- Your instructions: No pictures, please. Copy exactly the lines from the one with "Switch to the Error Output page" through the final line below.

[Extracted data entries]
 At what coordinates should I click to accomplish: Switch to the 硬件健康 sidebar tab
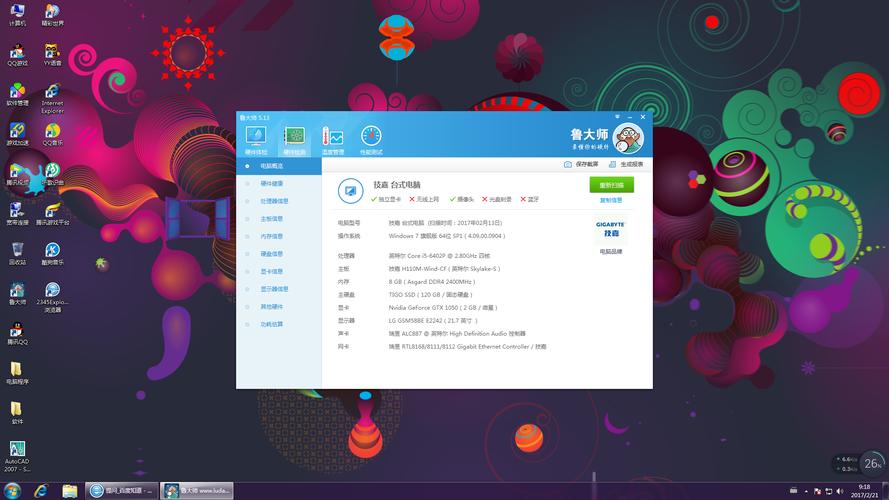[x=271, y=184]
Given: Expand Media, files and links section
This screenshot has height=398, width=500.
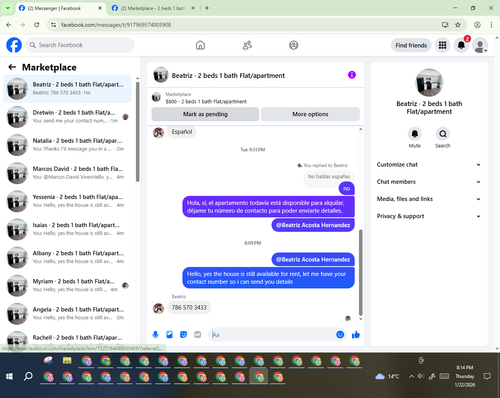Looking at the screenshot, I should [429, 199].
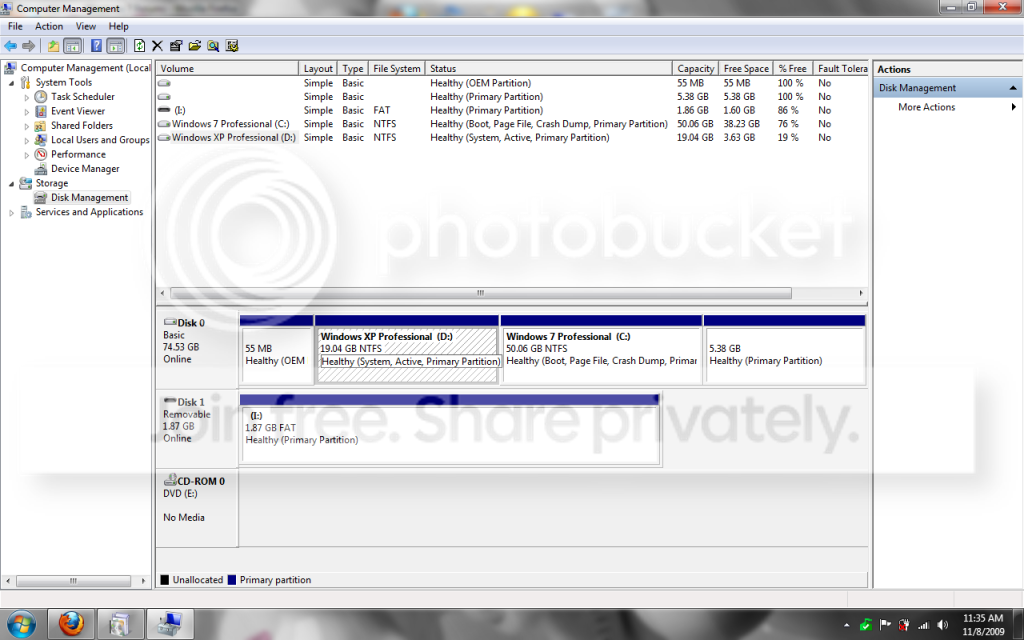Image resolution: width=1024 pixels, height=640 pixels.
Task: Click the Up one level folder icon
Action: (x=53, y=46)
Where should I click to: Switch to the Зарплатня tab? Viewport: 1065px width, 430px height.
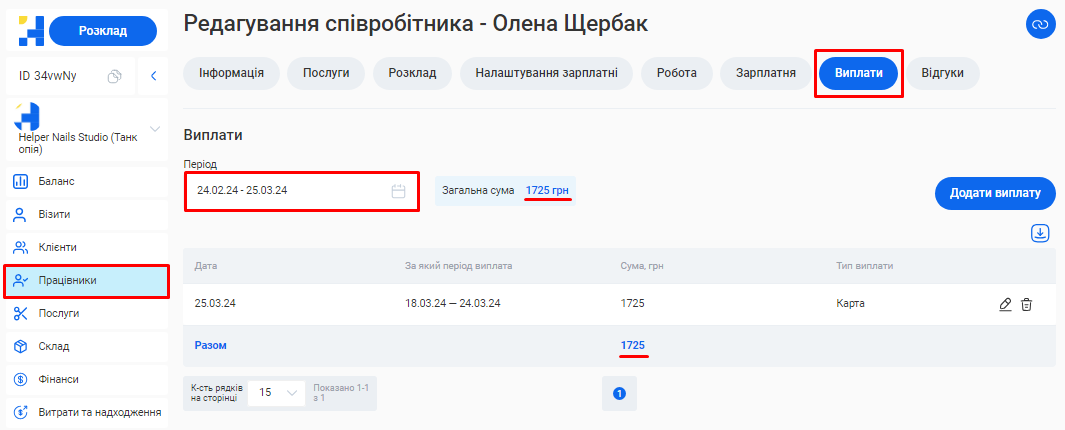pos(765,73)
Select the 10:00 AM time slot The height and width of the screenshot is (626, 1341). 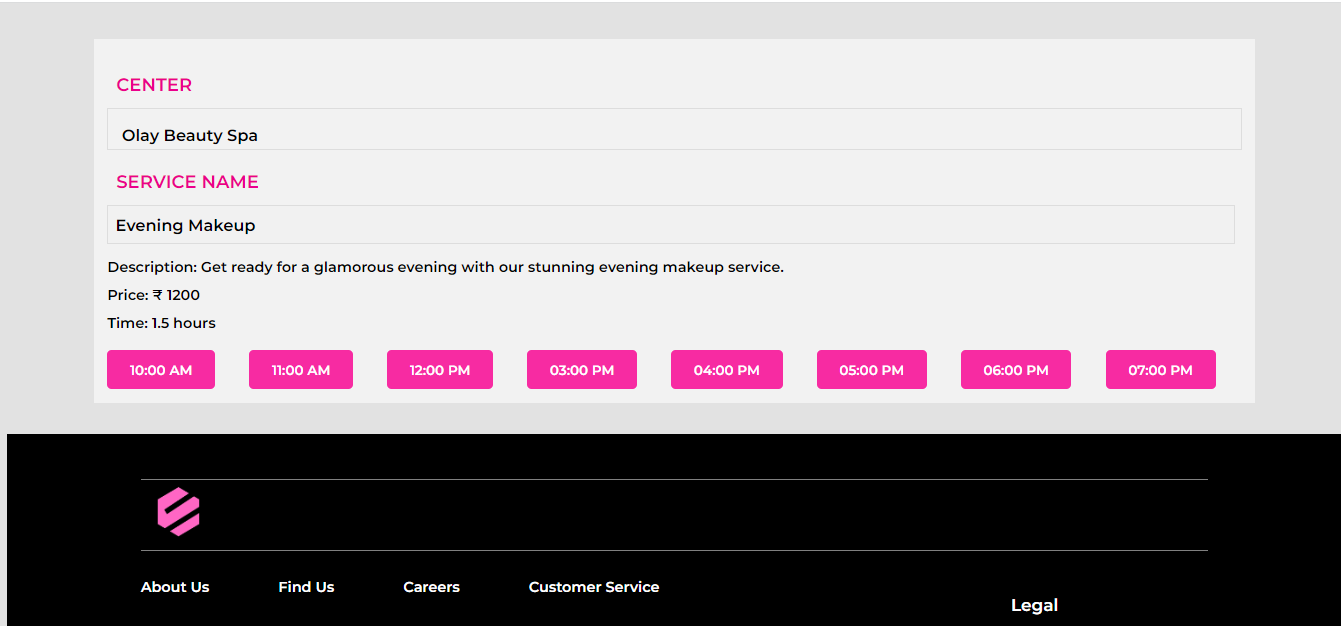pos(161,370)
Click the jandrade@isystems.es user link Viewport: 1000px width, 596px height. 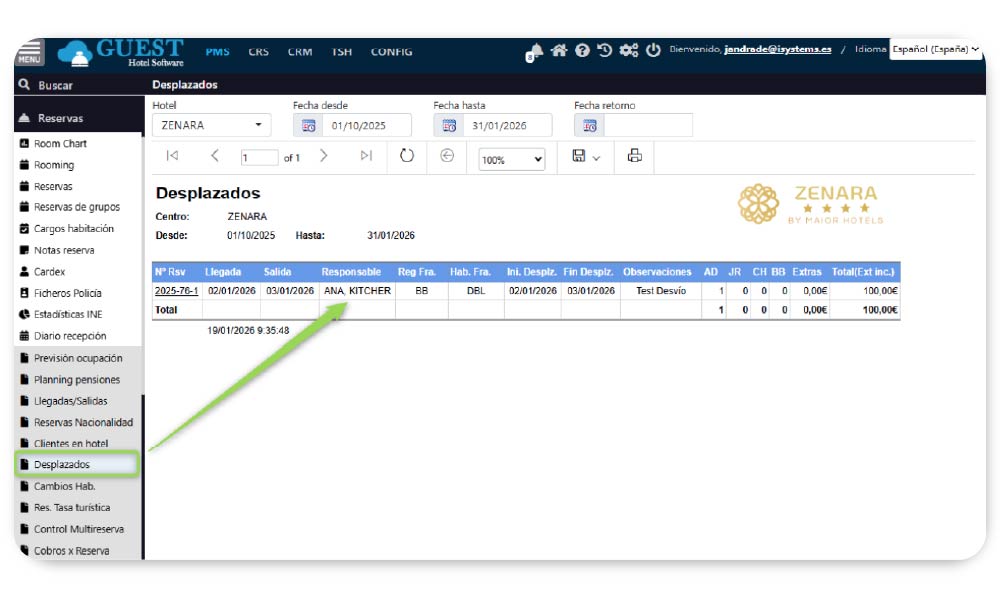pos(777,49)
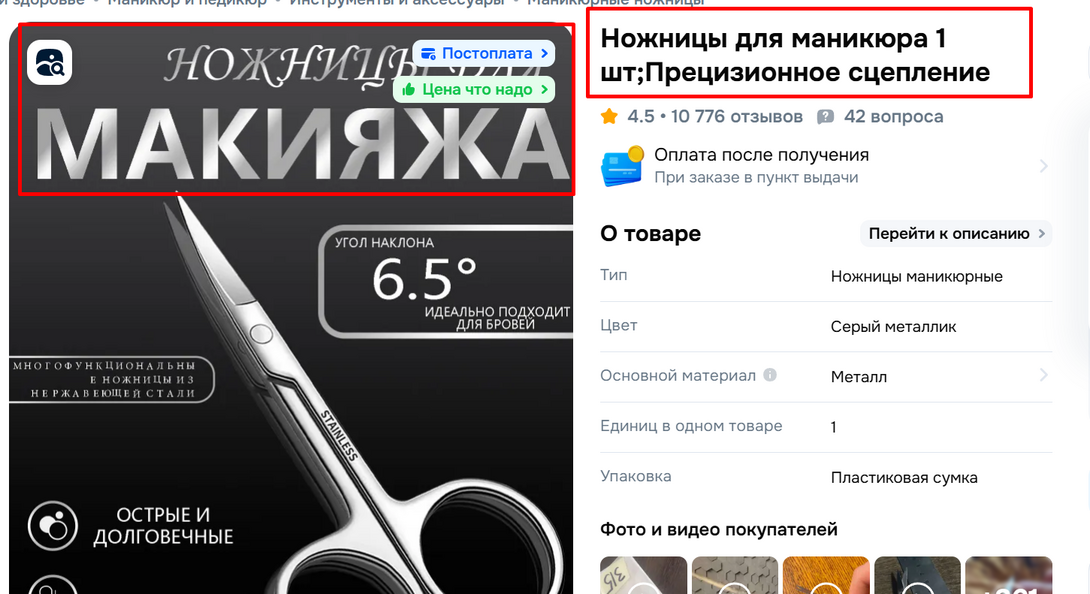1090x594 pixels.
Task: Click the Инструменты и аксессуары breadcrumb
Action: (397, 3)
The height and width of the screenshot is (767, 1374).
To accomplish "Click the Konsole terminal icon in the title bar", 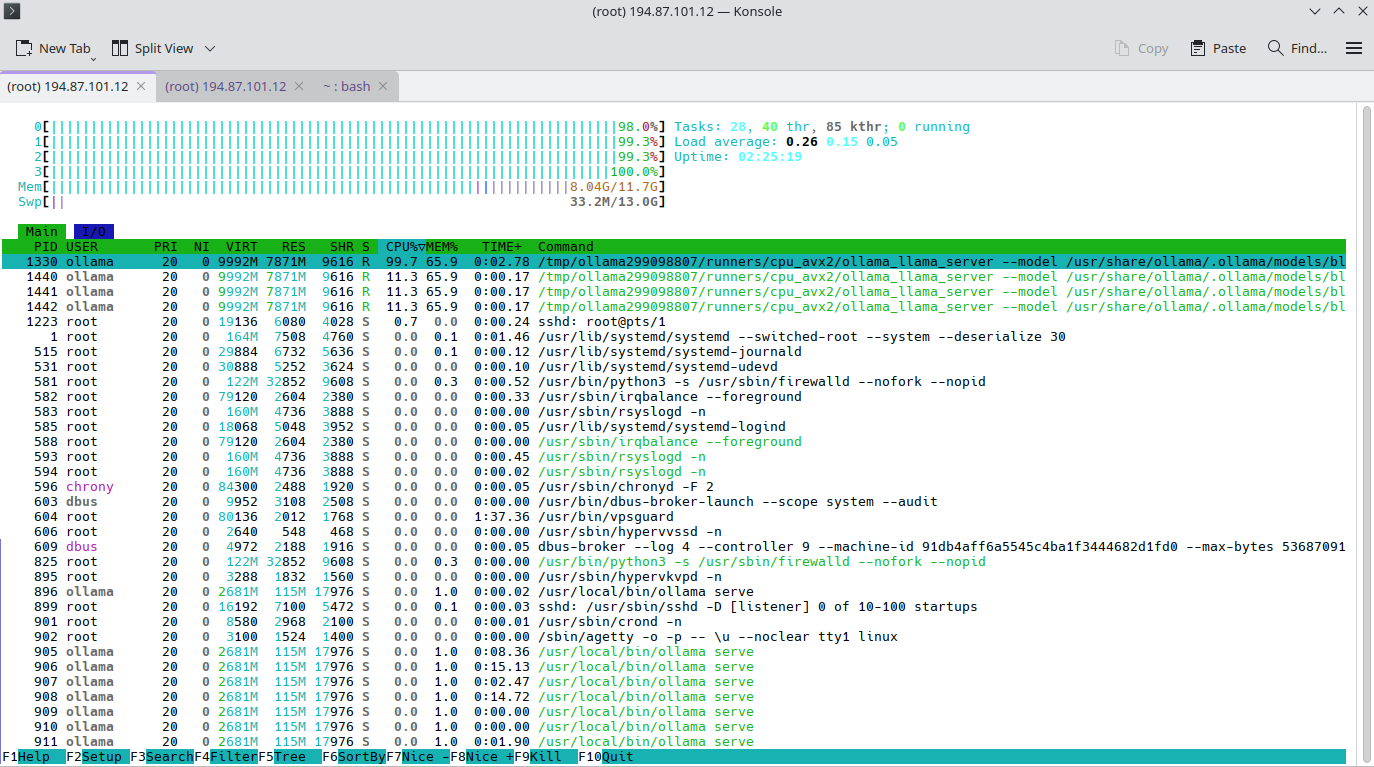I will point(12,11).
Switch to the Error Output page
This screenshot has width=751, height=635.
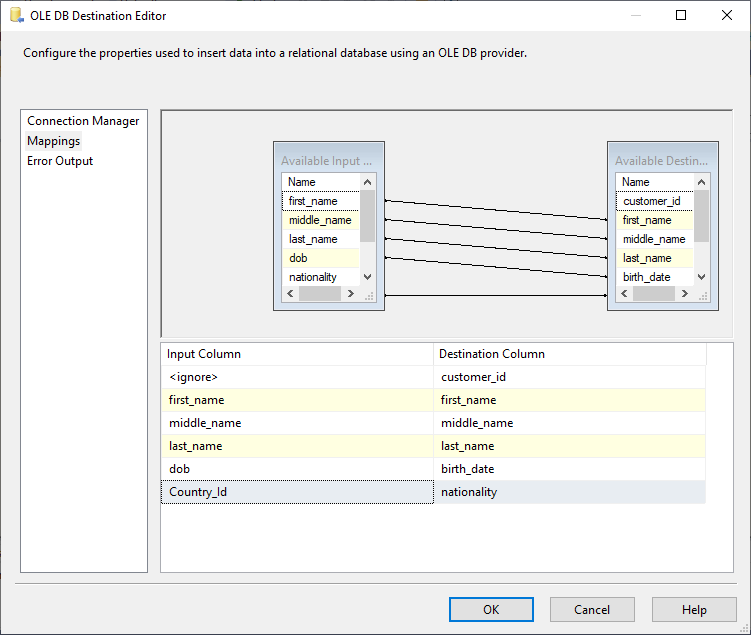click(60, 161)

- Exercise solution:
Switch to the Error Output page
This screenshot has width=751, height=635.
click(60, 161)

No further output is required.